▸ **Work instructions**: Return only the number of lines in the entries below that hold the word "radio".

▸ **Provided data**:
|---|

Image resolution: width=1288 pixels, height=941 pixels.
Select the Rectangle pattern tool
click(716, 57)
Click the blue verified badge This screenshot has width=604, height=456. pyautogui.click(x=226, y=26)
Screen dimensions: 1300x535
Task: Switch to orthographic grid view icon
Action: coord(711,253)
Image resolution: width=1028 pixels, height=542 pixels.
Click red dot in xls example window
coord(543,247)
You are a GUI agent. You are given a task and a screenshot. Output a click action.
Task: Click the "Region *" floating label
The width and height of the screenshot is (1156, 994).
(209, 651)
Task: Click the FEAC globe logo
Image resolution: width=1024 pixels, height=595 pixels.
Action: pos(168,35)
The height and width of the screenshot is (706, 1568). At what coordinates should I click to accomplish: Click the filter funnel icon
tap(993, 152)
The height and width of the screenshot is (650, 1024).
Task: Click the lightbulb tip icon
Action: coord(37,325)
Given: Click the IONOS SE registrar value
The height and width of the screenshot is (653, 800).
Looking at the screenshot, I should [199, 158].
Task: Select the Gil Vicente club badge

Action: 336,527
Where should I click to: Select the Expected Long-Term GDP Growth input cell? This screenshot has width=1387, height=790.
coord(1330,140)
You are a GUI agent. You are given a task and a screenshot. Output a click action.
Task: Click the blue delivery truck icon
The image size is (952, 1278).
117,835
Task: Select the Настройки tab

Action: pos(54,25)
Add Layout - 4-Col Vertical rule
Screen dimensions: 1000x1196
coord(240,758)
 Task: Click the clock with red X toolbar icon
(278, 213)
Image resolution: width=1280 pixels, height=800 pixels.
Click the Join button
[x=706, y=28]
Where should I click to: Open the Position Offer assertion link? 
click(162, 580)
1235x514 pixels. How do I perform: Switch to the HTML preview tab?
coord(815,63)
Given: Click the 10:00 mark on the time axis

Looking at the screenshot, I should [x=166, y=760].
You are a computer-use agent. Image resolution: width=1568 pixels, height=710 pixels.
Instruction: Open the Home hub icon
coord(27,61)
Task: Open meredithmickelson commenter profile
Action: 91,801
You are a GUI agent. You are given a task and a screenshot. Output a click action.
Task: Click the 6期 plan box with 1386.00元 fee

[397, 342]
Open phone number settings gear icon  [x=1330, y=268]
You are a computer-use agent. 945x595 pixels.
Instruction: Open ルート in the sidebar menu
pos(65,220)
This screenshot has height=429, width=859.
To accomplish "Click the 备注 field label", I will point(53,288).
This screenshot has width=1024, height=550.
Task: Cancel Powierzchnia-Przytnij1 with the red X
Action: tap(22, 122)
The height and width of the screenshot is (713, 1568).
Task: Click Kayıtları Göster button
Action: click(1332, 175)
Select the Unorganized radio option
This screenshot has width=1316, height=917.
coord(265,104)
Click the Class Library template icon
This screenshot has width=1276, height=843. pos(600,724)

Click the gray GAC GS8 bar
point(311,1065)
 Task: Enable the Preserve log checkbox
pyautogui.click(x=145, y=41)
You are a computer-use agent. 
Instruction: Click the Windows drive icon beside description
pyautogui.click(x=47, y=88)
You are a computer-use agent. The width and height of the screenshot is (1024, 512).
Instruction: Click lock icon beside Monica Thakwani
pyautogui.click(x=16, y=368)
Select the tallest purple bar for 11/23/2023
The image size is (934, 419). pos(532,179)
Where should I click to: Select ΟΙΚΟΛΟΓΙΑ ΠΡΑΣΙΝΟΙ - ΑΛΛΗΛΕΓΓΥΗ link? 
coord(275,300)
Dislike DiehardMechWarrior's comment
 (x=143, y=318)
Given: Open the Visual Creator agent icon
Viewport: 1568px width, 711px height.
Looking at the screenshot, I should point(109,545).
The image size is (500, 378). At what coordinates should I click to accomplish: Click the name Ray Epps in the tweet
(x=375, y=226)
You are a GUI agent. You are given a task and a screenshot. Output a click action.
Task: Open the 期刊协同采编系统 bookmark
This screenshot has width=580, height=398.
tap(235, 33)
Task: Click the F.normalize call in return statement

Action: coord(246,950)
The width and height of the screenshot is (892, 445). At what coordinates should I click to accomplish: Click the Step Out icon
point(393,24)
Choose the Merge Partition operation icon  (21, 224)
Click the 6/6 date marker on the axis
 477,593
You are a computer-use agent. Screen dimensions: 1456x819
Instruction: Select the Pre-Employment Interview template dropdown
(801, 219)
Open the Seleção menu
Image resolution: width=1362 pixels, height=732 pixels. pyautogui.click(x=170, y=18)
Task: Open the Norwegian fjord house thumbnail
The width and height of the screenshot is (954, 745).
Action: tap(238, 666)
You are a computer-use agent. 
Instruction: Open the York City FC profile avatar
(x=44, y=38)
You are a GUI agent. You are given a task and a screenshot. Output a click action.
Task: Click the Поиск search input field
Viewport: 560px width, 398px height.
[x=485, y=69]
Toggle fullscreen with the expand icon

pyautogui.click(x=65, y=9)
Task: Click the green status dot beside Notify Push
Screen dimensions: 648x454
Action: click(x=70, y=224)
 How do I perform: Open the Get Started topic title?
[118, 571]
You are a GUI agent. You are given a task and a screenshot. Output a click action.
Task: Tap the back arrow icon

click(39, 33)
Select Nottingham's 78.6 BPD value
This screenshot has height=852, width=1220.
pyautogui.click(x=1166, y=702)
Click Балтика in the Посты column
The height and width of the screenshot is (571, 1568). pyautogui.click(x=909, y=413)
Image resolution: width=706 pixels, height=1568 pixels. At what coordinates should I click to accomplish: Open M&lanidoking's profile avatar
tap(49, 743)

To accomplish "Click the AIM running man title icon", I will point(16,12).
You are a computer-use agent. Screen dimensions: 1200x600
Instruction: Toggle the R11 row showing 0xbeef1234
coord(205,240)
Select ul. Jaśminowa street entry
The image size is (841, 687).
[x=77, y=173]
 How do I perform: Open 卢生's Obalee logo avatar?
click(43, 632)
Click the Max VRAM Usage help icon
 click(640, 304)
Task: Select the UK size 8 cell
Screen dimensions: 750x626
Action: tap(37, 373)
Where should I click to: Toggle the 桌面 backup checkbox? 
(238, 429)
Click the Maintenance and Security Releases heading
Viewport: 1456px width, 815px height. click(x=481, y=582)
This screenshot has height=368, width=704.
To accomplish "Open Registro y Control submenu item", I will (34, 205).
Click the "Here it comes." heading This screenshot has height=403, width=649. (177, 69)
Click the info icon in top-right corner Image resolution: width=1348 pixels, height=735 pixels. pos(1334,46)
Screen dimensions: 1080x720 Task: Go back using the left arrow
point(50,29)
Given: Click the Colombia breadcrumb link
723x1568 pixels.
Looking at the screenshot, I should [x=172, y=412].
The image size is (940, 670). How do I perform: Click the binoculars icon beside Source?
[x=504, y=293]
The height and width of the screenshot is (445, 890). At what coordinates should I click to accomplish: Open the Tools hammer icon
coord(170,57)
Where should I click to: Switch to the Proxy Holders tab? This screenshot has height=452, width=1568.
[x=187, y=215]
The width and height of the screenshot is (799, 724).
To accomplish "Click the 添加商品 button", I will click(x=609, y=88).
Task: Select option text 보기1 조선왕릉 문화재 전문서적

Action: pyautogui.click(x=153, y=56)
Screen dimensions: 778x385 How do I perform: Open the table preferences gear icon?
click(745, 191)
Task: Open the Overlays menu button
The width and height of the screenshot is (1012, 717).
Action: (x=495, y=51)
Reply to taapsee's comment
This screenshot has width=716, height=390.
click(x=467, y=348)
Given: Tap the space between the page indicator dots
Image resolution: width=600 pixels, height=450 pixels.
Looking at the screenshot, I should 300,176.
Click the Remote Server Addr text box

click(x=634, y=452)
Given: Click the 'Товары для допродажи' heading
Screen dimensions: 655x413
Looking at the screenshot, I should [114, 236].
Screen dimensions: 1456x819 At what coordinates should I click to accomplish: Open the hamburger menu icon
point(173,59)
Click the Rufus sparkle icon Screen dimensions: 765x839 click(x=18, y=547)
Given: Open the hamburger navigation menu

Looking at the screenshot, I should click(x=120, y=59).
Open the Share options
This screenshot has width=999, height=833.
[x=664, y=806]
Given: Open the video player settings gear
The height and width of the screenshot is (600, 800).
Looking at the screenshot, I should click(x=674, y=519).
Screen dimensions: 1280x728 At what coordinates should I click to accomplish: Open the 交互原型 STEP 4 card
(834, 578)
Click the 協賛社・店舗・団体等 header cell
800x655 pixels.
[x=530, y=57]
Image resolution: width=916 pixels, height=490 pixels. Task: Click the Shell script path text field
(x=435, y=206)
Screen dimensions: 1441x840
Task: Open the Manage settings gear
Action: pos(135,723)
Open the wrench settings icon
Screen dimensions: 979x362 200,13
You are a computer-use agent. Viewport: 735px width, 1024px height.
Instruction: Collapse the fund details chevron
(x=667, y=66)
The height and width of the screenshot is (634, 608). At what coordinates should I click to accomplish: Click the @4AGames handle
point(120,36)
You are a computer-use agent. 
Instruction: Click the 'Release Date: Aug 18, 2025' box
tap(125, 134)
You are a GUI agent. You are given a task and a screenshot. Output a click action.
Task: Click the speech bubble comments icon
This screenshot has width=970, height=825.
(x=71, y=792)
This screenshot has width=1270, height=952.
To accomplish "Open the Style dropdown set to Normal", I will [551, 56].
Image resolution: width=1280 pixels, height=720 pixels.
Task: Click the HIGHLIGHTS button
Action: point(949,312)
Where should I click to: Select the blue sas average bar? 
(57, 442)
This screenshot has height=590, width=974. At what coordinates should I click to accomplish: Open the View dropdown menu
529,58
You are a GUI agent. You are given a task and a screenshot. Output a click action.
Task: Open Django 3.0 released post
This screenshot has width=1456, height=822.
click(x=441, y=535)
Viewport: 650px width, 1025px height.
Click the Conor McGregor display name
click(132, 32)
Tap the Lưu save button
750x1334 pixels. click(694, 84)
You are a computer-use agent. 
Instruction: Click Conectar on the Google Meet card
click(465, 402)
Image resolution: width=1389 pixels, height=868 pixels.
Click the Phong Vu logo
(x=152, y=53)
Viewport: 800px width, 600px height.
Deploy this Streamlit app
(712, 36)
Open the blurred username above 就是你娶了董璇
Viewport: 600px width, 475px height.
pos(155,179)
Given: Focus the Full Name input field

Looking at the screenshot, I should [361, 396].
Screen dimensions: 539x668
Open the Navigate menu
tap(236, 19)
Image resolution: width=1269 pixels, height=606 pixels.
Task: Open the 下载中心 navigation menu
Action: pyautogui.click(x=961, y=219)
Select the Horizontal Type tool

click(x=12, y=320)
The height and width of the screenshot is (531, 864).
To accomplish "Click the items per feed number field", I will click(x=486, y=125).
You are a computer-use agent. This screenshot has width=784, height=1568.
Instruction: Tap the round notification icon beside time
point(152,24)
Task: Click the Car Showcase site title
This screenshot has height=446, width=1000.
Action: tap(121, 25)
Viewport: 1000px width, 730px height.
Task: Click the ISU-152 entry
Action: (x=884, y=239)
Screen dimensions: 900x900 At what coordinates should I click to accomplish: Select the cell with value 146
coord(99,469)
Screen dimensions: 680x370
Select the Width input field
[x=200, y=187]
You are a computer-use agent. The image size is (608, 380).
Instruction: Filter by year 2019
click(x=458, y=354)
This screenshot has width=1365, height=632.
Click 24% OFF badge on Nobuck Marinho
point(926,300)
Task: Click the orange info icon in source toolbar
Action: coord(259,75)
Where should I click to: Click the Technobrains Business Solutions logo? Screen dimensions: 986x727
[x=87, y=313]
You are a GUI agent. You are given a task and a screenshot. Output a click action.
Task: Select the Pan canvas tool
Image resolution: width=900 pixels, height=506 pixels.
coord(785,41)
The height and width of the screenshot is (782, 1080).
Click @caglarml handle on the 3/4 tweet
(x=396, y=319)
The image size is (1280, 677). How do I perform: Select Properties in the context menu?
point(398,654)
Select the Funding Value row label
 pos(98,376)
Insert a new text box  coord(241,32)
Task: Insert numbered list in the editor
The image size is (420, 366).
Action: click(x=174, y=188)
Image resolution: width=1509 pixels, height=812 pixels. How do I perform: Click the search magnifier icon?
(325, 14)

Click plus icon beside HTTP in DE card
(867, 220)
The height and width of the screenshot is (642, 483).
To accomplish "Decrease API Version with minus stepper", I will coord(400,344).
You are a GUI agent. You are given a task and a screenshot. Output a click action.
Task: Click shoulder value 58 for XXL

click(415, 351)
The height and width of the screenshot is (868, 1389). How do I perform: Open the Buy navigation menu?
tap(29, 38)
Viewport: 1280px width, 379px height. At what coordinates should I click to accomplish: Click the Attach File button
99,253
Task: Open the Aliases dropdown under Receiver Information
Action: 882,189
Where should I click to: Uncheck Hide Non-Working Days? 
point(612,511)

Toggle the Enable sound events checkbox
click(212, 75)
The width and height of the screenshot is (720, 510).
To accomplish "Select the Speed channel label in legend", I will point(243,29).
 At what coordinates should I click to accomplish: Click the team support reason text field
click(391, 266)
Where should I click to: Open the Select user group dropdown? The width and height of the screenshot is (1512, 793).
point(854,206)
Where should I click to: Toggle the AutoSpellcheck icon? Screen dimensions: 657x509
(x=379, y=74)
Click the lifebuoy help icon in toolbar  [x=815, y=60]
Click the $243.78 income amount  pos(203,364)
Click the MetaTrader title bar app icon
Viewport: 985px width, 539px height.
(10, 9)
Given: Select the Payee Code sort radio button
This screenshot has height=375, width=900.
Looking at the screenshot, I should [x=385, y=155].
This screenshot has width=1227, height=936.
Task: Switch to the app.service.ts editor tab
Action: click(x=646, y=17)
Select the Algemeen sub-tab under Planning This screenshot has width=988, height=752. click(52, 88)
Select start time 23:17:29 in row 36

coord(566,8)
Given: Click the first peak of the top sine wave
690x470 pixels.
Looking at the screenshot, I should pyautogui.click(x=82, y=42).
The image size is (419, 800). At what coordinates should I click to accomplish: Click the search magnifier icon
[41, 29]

|---|

▸ **Written solution**: 2